-- Provided information follows --

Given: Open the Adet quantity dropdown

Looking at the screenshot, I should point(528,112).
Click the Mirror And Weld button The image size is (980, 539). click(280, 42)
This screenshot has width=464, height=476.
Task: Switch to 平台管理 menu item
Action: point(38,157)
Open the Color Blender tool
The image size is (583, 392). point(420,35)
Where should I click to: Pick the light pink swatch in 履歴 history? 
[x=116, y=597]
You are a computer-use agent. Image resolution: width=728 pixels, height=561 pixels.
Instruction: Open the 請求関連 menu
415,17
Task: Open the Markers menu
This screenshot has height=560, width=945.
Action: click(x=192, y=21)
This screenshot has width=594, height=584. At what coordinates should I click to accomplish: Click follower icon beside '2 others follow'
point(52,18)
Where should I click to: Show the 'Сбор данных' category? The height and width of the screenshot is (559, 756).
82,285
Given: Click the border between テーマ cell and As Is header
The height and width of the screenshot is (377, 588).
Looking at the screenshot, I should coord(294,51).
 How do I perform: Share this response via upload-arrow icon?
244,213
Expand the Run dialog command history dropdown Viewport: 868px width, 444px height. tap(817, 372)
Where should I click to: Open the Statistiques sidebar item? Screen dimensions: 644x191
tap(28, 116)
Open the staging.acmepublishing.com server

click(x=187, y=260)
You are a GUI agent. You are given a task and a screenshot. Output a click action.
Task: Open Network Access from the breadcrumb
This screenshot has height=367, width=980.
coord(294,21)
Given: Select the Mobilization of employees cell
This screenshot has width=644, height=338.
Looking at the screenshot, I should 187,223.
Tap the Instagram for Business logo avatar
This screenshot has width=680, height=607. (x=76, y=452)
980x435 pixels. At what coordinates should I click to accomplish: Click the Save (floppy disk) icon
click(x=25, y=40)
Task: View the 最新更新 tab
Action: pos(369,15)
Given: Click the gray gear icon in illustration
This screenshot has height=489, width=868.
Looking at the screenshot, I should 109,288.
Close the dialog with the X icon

-- Provided information concluded --

Goal of the exercise → Retype the entries exactly; leave nothing out.

Your response →
Given: Open the Adet quantity dropdown

Looking at the screenshot, I should point(528,112).
Click the Mirror And Weld button The image size is (980, 539). click(280, 42)
This screenshot has width=464, height=476.
Task: Switch to 平台管理 menu item
Action: point(38,157)
Open the Color Blender tool
The image size is (583, 392). point(420,35)
Where should I click to: Pick the light pink swatch in 履歴 history? 
[x=116, y=597]
You are a computer-use agent. Image resolution: width=728 pixels, height=561 pixels.
Instruction: Open the 請求関連 menu
415,17
Task: Open the Markers menu
This screenshot has height=560, width=945.
Action: click(x=192, y=21)
This screenshot has width=594, height=584. At what coordinates should I click to accomplish: Click follower icon beside '2 others follow'
point(52,18)
Where should I click to: Show the 'Сбор данных' category? The height and width of the screenshot is (559, 756).
82,285
Given: Click the border between テーマ cell and As Is header
The height and width of the screenshot is (377, 588).
Looking at the screenshot, I should coord(294,51).
 How do I perform: Share this response via upload-arrow icon?
244,213
Expand the Run dialog command history dropdown Viewport: 868px width, 444px height. tap(817, 372)
Where should I click to: Open the Statistiques sidebar item? Screen dimensions: 644x191
tap(28, 116)
Open the staging.acmepublishing.com server

click(x=187, y=260)
You are a GUI agent. You are given a task and a screenshot. Output a click action.
Task: Open Network Access from the breadcrumb
This screenshot has height=367, width=980.
coord(294,21)
Given: Select the Mobilization of employees cell
This screenshot has width=644, height=338.
Looking at the screenshot, I should 187,223.
Tap the Instagram for Business logo avatar
This screenshot has width=680, height=607. (x=76, y=452)
980x435 pixels. At what coordinates should I click to accomplish: Click the Save (floppy disk) icon
click(x=25, y=40)
Task: View the 最新更新 tab
Action: pos(369,15)
Given: Click the gray gear icon in illustration
This screenshot has height=489, width=868.
Looking at the screenshot, I should 109,288.
Close the dialog with the X icon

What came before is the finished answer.